**Text:**
Friday, November 13, 2015

Acorn Mysteries

Before September was over, you couldn't walk under a red oak without crunching acorns underfoot.

A friend recently urged me to write a post on acorns.  "Why are there so many?" she wanted to know.  Indeed, after closely observing a number of oak trees and seeing none of the expected acorns last year, I was very pleased to see some of the same trees bearing heavily this year (I was ready to go nuts last winter!)  First, in September, a couple of red oaks of my acquaintance began covering the ground with stout, barrel-shaped acorns.  Other neighborhood oaks announced themselves to be red oaks by doing likewise.  Soon afterwards, white oaks with graceful long, tapering acorns began to weigh in with heavy crops of their own--so many acorns that, in a few walks, I filled my pockets with enough sound acorns to experiment on using them for food.  (Acorns were the staple food of a variety of North American tribes in the Pacific Northwest.)  The single scarlet oak I know nearby produced an admirable crop, as well, peaking in late October.  Black oaks, meanwhile, dropped acorns one tree at a time, with no pattern apparent to me.

This may even turn out to be a "mast year": one with many times the typical yield in tree nuts that are food for animals.  The random nature of mast years makes them an enduring mystery of their own.

Red Oak (Quercus rubra).

White Oak (Quercus alba) dropped its slender acorns so thickly I sometimes
avoided walking under the trees rather than murder them underfoot wholesale.

 White and black oak acorns compared.  White have warty caps, red, black, etc are scaly.

 Black oak (Quercus velutina) acorns may be as large as red, but are rounder, with deeper cups.

So why, then, was I left with the (ungrateful) question: why aren't there MORE acorns?  It turns out the most common of our oak species was almost a no-show.

**Things to do:**
**A)** According to the acorn post, why did the writer sometimes avoid walking under the white oaks?
**B)** Please reproduce the acorn post from "This may even" to "them underfoot wholesale.".

**Excerpted data:**

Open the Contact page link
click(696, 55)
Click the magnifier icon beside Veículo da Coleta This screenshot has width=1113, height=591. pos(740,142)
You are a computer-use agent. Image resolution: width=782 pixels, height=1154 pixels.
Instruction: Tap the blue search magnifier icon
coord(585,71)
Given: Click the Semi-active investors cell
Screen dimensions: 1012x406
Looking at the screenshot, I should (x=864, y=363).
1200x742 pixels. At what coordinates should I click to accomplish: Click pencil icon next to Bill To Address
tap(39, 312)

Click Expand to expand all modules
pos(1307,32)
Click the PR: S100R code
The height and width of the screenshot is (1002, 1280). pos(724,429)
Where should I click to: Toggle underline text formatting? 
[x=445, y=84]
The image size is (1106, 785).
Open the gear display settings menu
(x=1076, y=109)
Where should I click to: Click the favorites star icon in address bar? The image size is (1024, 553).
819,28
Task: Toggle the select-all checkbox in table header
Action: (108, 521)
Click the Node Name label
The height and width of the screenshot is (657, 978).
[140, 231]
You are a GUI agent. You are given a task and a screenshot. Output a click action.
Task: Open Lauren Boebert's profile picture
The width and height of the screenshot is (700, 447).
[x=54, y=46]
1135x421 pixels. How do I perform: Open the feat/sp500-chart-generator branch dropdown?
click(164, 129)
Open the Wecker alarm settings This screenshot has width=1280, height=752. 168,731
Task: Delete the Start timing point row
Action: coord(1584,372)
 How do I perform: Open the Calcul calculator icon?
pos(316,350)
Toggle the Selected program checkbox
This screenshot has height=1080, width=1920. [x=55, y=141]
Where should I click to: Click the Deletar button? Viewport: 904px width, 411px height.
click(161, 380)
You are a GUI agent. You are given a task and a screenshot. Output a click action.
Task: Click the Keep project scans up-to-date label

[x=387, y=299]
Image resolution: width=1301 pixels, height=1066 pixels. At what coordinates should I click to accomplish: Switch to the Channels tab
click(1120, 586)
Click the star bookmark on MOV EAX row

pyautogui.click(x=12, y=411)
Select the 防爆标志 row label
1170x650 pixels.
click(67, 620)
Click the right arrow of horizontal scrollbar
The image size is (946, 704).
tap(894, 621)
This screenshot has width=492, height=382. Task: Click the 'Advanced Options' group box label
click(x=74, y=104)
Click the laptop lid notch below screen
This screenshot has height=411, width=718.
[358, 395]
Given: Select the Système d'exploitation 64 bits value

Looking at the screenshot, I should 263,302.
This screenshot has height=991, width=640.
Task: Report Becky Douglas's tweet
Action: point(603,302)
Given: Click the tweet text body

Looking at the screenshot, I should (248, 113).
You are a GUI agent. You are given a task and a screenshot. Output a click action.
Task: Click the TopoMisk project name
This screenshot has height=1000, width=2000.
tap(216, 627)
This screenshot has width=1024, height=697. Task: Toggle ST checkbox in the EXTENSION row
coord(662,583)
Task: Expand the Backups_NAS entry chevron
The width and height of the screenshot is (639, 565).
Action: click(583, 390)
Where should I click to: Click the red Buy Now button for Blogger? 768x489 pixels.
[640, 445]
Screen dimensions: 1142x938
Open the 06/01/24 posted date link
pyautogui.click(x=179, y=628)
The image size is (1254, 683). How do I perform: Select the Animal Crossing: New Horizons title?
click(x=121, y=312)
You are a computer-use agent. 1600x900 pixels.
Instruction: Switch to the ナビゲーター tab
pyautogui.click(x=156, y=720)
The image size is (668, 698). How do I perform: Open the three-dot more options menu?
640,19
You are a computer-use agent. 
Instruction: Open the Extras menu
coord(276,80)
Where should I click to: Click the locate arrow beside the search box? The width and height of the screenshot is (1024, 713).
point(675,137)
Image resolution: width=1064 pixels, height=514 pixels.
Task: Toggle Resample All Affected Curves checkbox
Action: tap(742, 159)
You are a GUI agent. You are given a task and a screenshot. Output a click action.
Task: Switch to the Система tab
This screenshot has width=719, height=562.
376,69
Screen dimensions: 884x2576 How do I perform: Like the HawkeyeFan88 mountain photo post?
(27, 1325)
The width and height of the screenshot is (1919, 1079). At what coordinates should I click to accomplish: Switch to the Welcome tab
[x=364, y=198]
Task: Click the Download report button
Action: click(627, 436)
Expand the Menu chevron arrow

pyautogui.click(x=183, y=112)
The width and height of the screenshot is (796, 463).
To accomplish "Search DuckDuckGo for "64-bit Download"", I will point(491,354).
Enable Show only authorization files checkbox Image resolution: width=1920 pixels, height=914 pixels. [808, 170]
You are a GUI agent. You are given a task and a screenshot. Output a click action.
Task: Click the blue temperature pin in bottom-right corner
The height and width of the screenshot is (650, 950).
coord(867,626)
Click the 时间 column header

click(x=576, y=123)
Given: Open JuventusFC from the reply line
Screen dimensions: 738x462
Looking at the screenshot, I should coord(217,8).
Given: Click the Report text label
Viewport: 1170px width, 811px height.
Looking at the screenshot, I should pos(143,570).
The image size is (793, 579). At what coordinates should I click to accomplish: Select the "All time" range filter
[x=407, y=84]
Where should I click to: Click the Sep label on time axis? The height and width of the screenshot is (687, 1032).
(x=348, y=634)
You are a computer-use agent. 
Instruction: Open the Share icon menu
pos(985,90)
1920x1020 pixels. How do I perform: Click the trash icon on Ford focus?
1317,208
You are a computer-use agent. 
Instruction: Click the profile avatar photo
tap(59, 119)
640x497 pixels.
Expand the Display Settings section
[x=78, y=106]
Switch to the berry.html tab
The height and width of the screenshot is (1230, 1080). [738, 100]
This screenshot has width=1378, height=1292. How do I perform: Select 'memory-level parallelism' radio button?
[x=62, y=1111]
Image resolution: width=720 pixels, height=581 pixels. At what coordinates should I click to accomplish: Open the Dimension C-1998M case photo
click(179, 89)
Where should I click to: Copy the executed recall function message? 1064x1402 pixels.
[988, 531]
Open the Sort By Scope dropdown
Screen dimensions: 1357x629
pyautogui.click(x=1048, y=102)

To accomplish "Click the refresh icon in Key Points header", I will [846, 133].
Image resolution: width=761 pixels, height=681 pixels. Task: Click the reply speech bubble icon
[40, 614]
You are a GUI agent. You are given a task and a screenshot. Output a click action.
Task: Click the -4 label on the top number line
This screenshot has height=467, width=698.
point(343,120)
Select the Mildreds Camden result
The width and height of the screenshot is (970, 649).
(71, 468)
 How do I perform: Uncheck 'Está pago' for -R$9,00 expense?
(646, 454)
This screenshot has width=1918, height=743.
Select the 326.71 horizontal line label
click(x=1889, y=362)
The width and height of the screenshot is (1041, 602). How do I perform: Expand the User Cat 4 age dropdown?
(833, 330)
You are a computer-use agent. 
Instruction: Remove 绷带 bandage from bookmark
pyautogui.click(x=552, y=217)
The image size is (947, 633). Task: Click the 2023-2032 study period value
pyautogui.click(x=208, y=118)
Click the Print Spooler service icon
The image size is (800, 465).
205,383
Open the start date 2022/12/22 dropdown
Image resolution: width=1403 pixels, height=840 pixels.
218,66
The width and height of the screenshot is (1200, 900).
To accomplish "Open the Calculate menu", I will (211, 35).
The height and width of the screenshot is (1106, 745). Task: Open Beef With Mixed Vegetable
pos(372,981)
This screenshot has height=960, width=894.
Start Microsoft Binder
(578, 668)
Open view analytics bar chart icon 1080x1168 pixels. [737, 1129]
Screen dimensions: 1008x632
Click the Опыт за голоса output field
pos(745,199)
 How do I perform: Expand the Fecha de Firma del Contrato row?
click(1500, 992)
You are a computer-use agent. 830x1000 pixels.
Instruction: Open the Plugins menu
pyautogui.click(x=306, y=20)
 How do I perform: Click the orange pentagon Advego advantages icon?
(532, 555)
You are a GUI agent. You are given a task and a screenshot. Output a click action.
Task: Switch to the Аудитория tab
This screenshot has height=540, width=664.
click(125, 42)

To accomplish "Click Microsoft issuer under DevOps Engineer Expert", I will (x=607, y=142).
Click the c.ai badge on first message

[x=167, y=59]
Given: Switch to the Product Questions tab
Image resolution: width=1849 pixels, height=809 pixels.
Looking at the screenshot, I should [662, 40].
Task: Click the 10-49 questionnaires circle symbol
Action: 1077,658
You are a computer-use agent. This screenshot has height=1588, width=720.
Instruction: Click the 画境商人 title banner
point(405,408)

**Exercise responses:**
**A)** The white oaks dropped their slender acorns so thickly that walking beneath them would have crushed the acorns underfoot wholesale.

**B)**
This may even turn out to be a "mast year": one with many times the typical yield in tree nuts that are food for animals.  The random nature of mast years makes them an enduring mystery of their own.

Red Oak (Quercus rubra).

White Oak (Quercus alba) dropped its slender acorns so thickly I sometimes
avoided walking under the trees rather than murder them underfoot wholesale.